I disagree. Philosophy, depending on definition of course, is a ruminate on a cud - A simple chewing up and the spitting out, or even worse, swallowing wholesale with belief. The problem is that most, credulously, lap up the philosophic drivel like it was the voice of God. “There is nothing so absurd but some philosopher has said it”, quipped a wise old roman long ago.


Waxing a bit more serious and appealing to collective authority, the Oxford Companion to Philosophy offers a short and long, in a twofold manner, definition of philosophy as 1) thinking about thinking and 2) Philosophy is rationally critical thinking, of a more or less systematic kind about the general nature of the world, the justification of belief, and the conduct of life.

If you wish to strictly adhere to the first part of definition 2, then possibly science is a branch of philosophy but in my opinion that is a shaky stance.

Appealing to an individual authority, Bertrand Russell, he defined philosophy as the ‘no-man’s land’ between Science, all definite knowledge, and Theology, all dogma as to what surpass definite knowledge. To quote: “ But between theology and science there is a no man’s land, exposed to attack both sides; this no man’s land is philosophy. Almost all questions of most interest to speculative minds are such as science cannot answer, and the confident answers of theologians no longer seem convincing as they did in former centuries. Is the world divided into mind and matter, and if so, what is mind and what is matter? Has the world any utility and purpose…” And so on with more examples. This definition splits up all human inquiry and speculation into three separate spheres that overlap and compete somewhat and are also elastic in that science can push and squeeze at the other spheres as more definite knowledge becomes known, which often leads to more questions and thus can expand philosophy. Theology has been squeezed and loosing out for centuries but that has not detracted from its influence - An interesting thing in itself.

**COLLECTED MATERIAL:**
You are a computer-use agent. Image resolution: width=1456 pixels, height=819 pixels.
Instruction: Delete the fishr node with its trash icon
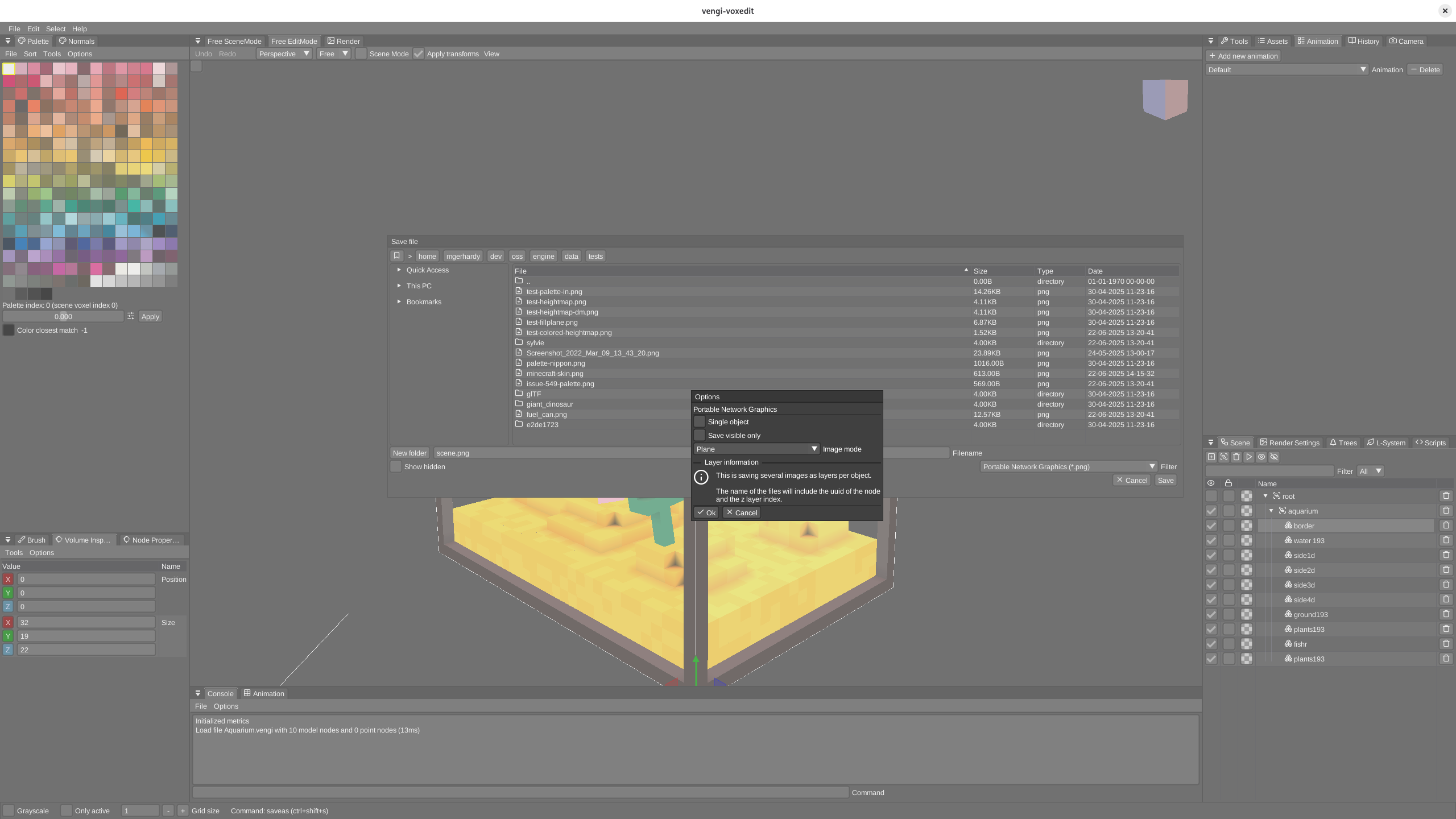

**REQUIRED TASK A:** According to the post on defining philosophy, how can the growth of science expand philosophy?
**REQUIRED TASK B:** Rewrite the stretch from "If you wish" through "a shaky stance." in the post on defining philosophy, replacing "shaky" with "weak".
**REQUIRED TASK C:** In the post on defining philosophy, which reference work offers the twofold definition of philosophy?

**EXPECTED ANSWER A:** Science pushes at the other spheres as more definite knowledge becomes known. That new knowledge often leads to more questions, and those questions can expand philosophy.

**EXPECTED ANSWER B:**
If you wish to strictly adhere to the first part of definition 2, then possibly science is a branch of philosophy but in my opinion that is a weak stance.

**EXPECTED ANSWER C:** The Oxford Companion to Philosophy.